Material supplied
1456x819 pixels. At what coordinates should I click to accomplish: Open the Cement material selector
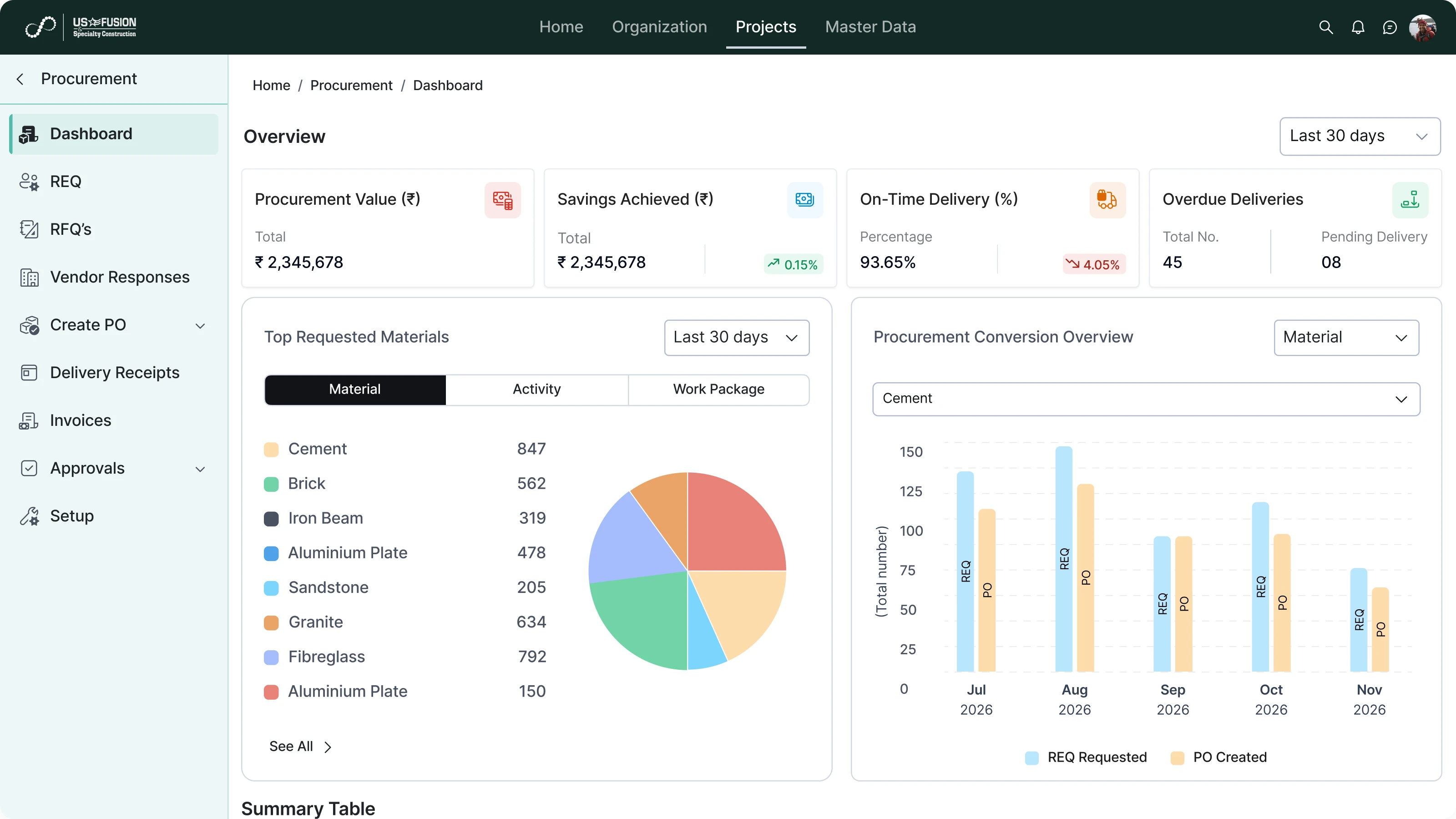point(1146,399)
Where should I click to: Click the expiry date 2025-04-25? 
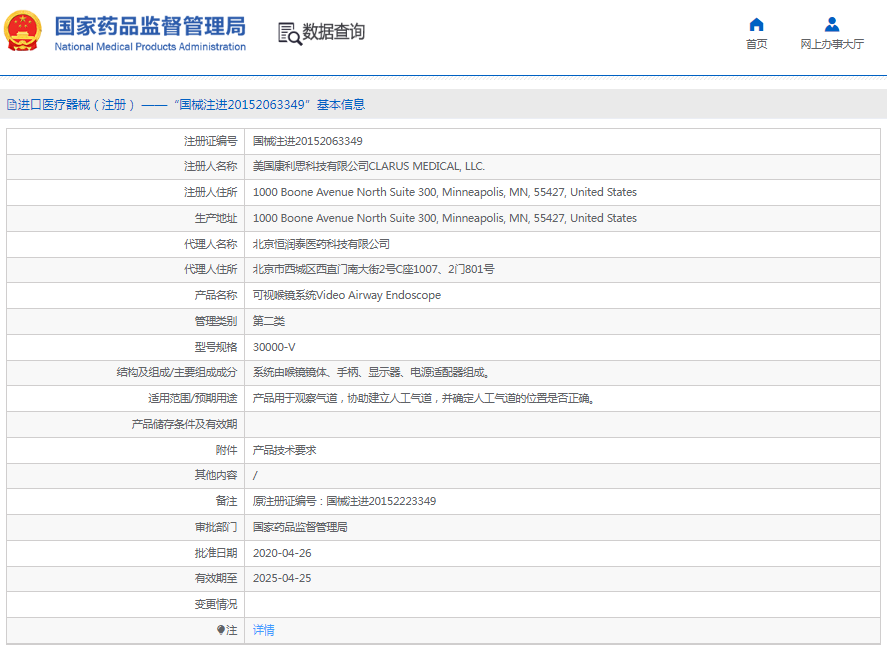click(282, 579)
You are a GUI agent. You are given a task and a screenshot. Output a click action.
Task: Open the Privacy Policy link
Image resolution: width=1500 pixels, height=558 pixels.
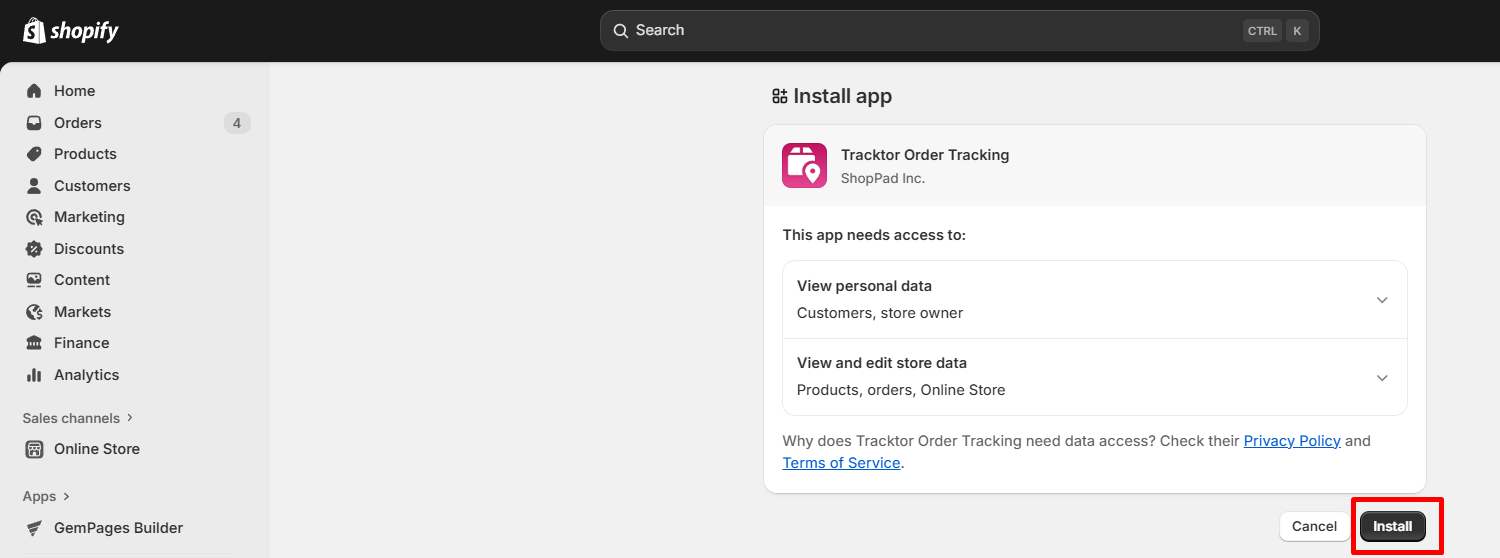click(1291, 441)
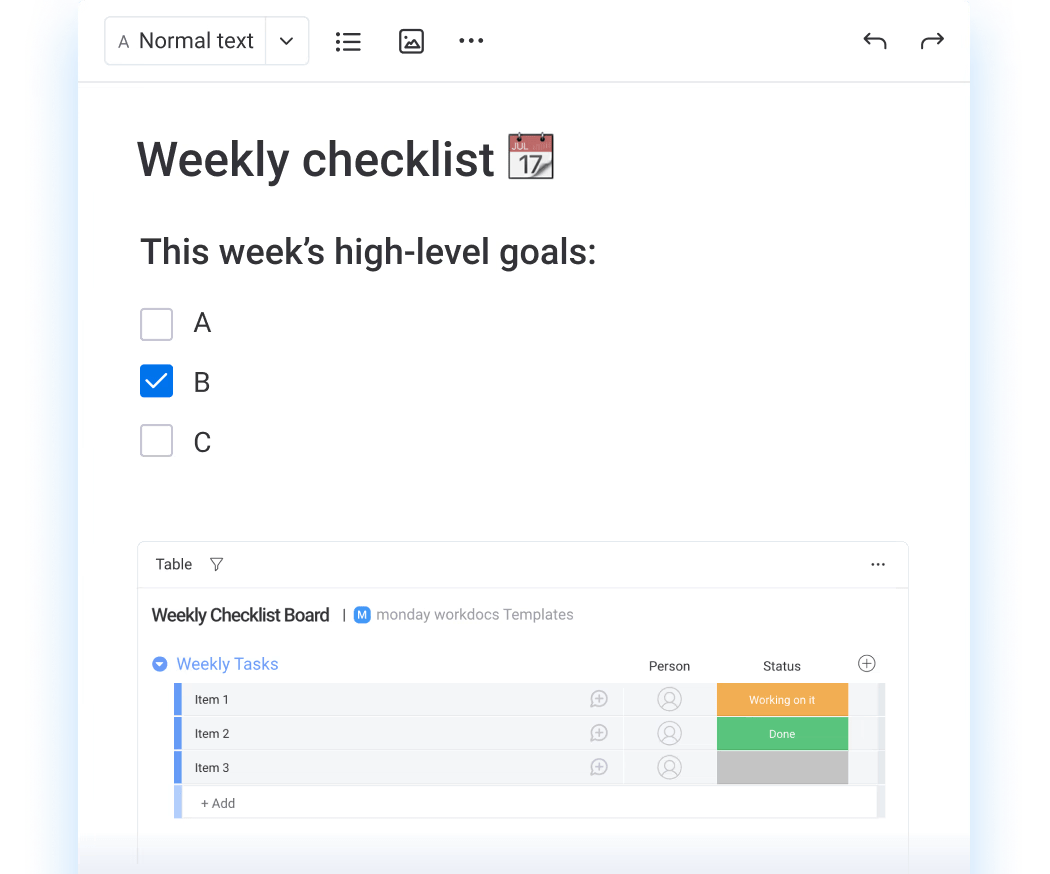
Task: Collapse the Weekly Tasks group
Action: [x=159, y=664]
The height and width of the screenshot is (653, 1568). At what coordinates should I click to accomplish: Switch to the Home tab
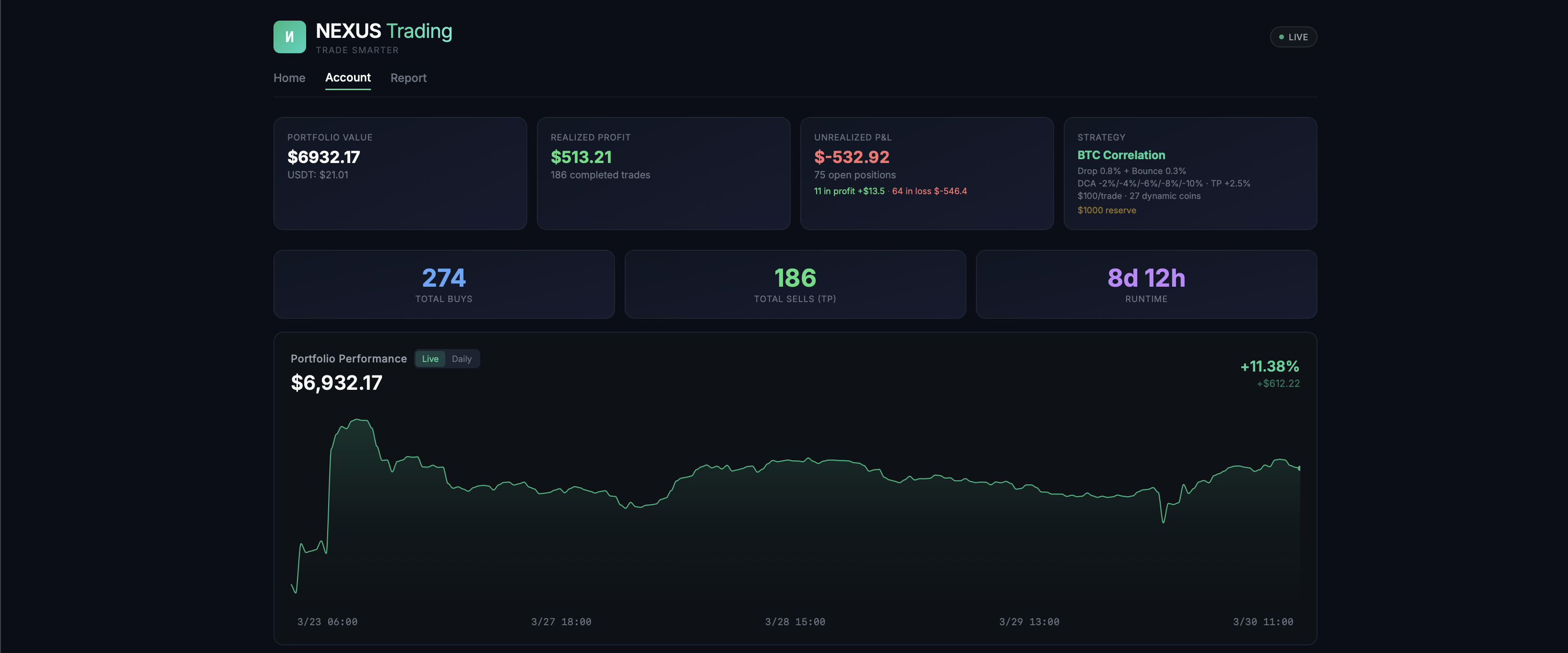pos(289,78)
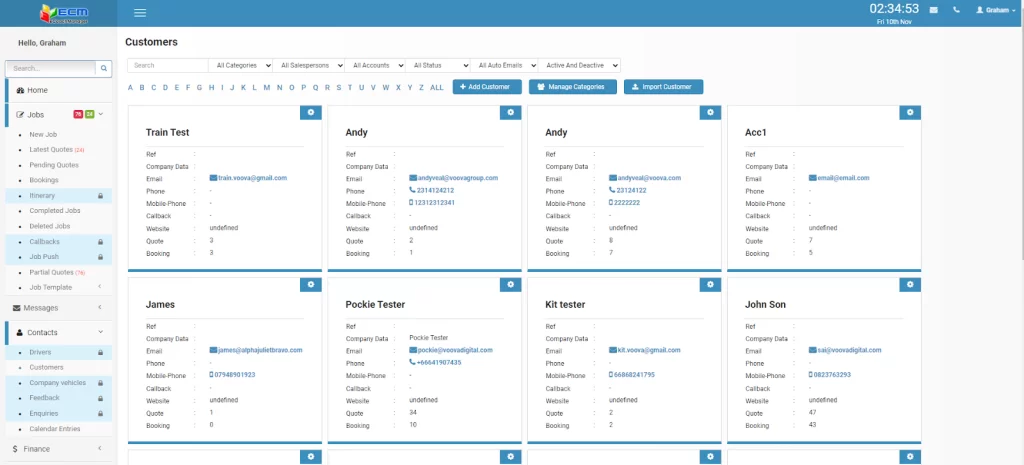Screen dimensions: 1024x465
Task: Expand the Active And Deactive filter
Action: (x=581, y=65)
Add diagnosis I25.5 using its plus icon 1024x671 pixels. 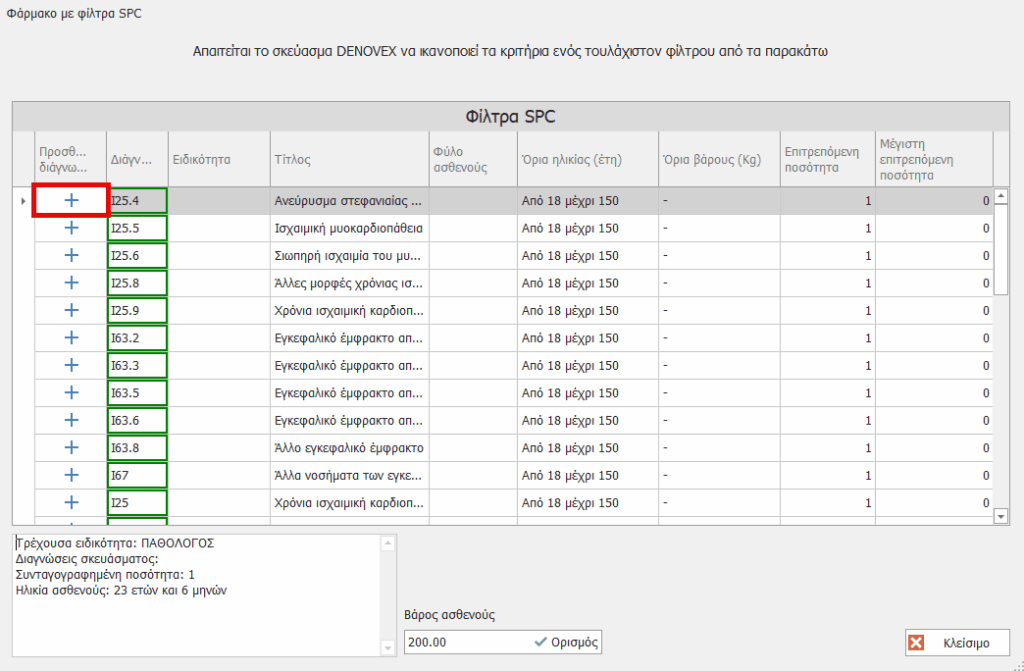click(x=71, y=228)
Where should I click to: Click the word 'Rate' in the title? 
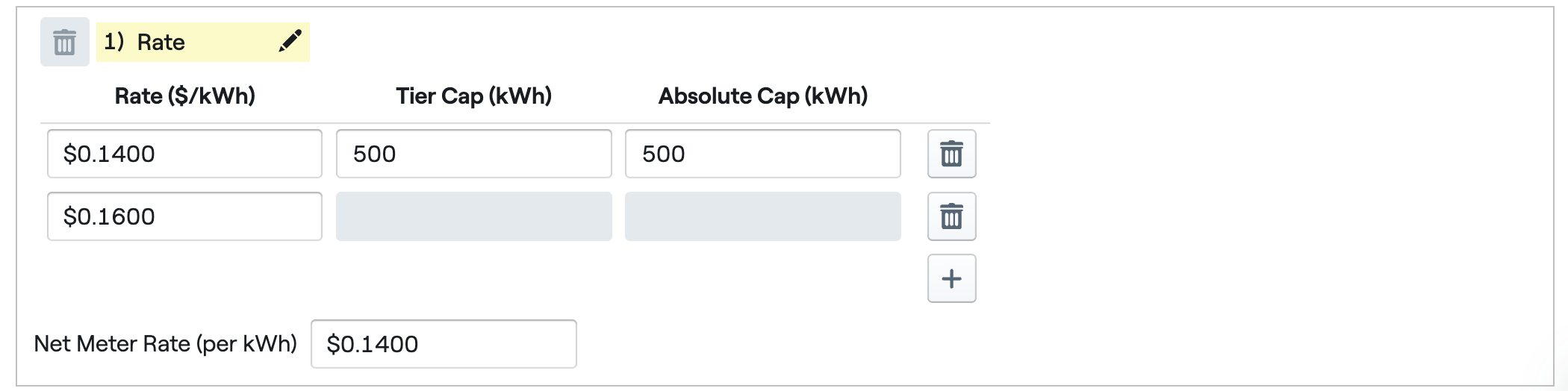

Problem statement
How many lines of the material above contain the word "should"? Reply with the number alone.

Written response
4